▶ [Exercise]
According to the passage about the Helios handlebars, how soon does the bike's location come back after you text it?

▶ [Passage shown]
----
As well as the light there's a GPS unit built in, which sits inside the stem. On the one hand you can feed that GPS data to an app on your smartphone to track your rides, but because the GPS is part of the bike you can also locate your bike whenever the Helios bars are switched on, which could be very handy if your pride and joy ever gets nicked. You can text your bike (the bars take a standard SIM) and receive the location back within 30 seconds. Turn-by-turn navigation via Google Maps is also available.

The GPS also links up with the rear-facing LEDs (at the bottom of the drops or on the back end of the bullhorns) to give you a sort of visual speedo, the LEDs cycling through a range of colours as your speed increases. On top of that you can use the rear-facing lights as left and right indicators by pressing a button on either side of the stem. The Helios smartphone app allows you to choose a colour for the LEDs too, if that's your thing, and the bars also have a proximity lighting feature: your bike will light up as you approach. Assuming you didn't leave your phone in the pub.
----
▶ [Stored data]
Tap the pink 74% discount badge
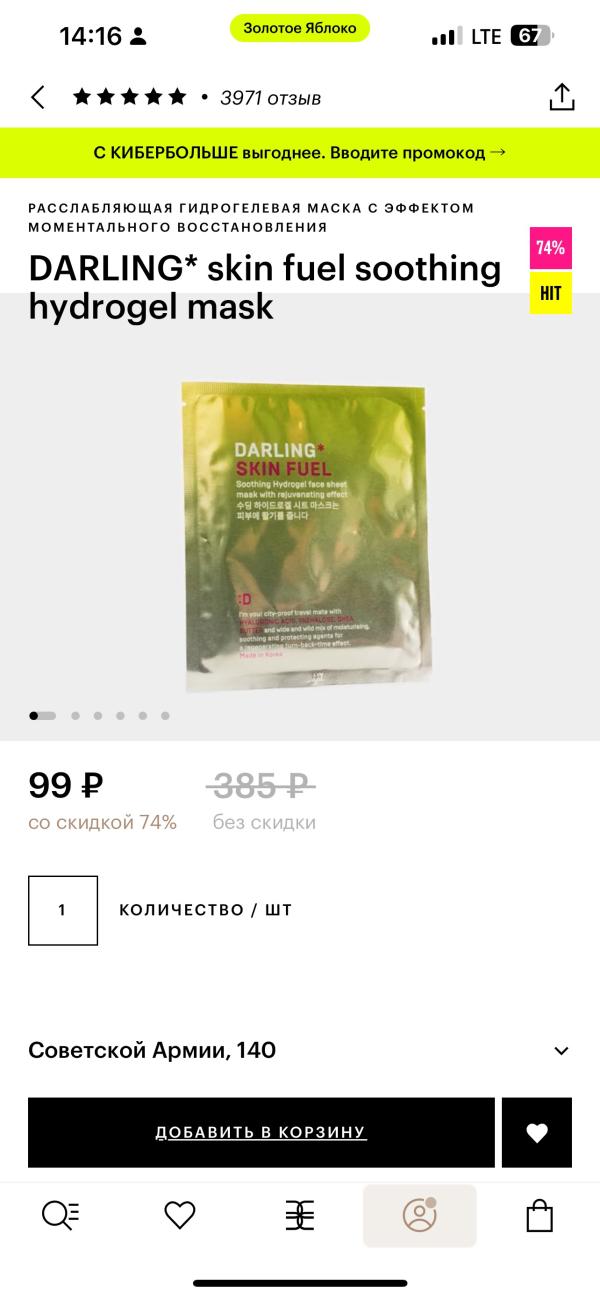Viewport: 600px width, 1297px height. pos(551,248)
----
▶ [The reply]
Within 30 seconds.